SET EXERCISE>
Rewrite the lines from the one containing "Click the black" through the one containing "Action: tap(134, 98)", inclusive, swapping "screenshot" for "capture" and leaving everything else unchanged.

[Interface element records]
::::::::

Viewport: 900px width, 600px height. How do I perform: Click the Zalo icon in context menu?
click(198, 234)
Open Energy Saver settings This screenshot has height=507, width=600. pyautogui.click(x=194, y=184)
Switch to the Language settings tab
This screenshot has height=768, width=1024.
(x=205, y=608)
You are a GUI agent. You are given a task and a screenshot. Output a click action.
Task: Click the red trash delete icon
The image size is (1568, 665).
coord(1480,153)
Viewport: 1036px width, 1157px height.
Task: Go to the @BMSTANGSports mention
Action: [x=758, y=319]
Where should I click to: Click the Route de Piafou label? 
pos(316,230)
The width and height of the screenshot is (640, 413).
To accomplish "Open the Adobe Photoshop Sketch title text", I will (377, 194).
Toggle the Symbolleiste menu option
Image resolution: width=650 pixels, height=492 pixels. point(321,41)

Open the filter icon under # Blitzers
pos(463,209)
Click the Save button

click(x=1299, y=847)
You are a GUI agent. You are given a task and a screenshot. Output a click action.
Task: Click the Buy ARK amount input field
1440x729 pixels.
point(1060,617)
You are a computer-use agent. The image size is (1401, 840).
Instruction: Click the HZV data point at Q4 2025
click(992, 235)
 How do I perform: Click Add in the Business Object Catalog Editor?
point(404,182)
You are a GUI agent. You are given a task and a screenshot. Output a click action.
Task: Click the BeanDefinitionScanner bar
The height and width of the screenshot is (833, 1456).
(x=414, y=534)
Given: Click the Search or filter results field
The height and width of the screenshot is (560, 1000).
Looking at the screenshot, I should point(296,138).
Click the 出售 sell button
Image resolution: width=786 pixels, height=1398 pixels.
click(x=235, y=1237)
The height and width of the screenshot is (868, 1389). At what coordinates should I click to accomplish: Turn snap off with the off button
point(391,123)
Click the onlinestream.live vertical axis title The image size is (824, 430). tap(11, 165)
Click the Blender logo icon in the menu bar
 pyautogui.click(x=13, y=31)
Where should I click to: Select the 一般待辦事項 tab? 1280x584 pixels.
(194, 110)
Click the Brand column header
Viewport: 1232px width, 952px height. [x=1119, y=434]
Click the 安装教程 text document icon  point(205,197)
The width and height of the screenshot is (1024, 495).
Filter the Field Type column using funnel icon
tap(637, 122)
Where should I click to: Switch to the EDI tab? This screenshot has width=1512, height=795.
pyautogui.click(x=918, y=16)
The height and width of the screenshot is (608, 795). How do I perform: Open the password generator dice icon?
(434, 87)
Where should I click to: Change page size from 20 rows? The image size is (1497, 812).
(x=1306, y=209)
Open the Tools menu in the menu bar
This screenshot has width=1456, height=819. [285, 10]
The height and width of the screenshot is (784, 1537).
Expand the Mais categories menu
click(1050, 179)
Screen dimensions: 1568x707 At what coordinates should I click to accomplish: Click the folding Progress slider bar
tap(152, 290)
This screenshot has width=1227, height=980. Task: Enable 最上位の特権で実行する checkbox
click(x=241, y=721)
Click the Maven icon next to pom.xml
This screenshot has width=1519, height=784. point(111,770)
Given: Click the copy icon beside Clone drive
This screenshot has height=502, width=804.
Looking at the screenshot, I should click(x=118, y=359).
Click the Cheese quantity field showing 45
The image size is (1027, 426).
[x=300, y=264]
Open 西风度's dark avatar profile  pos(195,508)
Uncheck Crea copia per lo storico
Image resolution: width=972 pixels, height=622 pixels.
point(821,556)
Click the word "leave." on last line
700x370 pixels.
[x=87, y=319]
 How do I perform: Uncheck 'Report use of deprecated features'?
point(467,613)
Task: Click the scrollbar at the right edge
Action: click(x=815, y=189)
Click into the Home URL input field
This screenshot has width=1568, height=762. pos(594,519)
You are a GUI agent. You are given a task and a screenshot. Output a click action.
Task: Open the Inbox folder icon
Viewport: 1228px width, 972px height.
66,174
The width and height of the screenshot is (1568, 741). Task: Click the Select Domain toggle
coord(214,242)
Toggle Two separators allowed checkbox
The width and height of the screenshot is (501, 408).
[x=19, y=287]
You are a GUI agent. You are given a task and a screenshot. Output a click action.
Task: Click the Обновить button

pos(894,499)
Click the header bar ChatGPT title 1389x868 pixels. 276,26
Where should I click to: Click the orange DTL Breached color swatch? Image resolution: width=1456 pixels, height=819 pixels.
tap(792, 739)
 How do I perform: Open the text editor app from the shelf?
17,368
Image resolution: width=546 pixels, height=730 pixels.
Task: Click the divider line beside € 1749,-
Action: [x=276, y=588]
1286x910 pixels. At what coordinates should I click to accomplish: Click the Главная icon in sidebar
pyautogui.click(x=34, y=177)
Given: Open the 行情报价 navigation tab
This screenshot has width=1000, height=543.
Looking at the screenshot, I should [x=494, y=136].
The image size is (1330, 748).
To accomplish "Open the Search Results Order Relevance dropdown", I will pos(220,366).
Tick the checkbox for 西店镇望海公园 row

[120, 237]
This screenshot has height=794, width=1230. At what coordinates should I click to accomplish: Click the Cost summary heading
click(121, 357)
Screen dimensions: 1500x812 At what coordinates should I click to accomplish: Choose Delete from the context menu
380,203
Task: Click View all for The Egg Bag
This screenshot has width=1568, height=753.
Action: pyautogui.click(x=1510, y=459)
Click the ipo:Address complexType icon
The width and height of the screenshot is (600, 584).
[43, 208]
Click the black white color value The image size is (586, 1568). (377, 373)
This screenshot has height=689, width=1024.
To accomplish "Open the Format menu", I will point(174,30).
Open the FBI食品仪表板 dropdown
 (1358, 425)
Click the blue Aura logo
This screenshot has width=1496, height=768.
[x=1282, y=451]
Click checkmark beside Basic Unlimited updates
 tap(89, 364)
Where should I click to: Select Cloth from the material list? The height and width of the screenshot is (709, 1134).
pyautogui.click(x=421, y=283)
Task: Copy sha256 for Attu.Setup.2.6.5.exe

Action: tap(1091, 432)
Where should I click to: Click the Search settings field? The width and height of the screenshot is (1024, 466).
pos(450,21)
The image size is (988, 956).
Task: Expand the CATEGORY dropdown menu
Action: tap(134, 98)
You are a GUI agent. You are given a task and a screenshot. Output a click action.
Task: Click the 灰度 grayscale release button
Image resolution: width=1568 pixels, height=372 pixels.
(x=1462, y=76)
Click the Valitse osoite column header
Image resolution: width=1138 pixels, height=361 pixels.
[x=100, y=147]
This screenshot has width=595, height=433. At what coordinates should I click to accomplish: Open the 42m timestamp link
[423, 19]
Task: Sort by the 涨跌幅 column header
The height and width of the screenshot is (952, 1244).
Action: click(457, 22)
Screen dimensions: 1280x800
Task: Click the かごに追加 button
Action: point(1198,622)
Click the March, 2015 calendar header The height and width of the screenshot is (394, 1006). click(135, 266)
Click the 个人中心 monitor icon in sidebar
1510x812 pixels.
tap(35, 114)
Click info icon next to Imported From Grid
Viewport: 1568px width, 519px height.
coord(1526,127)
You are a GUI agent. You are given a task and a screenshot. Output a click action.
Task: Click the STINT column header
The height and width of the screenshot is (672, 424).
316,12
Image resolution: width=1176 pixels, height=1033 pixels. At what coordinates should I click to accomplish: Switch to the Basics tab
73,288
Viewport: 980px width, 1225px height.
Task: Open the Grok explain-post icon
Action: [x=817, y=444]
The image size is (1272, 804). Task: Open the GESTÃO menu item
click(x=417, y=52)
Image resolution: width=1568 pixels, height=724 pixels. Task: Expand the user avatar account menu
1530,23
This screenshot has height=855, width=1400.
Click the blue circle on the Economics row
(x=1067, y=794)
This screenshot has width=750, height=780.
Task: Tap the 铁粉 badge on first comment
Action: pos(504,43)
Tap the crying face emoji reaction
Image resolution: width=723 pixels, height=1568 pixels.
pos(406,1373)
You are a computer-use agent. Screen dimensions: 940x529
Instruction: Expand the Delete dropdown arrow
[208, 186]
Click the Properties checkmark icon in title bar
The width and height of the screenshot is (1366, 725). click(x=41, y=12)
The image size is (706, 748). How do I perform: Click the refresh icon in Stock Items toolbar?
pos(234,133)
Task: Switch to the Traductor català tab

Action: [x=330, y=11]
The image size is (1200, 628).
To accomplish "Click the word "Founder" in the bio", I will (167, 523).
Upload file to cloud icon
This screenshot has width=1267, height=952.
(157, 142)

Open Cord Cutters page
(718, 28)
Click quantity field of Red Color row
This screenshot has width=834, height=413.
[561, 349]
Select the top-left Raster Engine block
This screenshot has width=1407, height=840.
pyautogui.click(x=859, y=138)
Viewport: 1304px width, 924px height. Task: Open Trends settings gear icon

::::::::

THE OUTPUT>
Click the black white color value The image size is (586, 1568). (377, 373)
This capture has height=689, width=1024.
To accomplish "Open the Format menu", I will point(174,30).
Open the FBI食品仪表板 dropdown
 (1358, 425)
Click the blue Aura logo
This capture has width=1496, height=768.
[x=1282, y=451]
Click checkmark beside Basic Unlimited updates
 tap(89, 364)
Where should I click to: Select Cloth from the material list? The height and width of the capture is (709, 1134).
pyautogui.click(x=421, y=283)
Task: Copy sha256 for Attu.Setup.2.6.5.exe

Action: tap(1091, 432)
Where should I click to: Click the Search settings field? The width and height of the capture is (1024, 466).
pos(450,21)
The image size is (988, 956).
Task: Expand the CATEGORY dropdown menu
Action: tap(134, 98)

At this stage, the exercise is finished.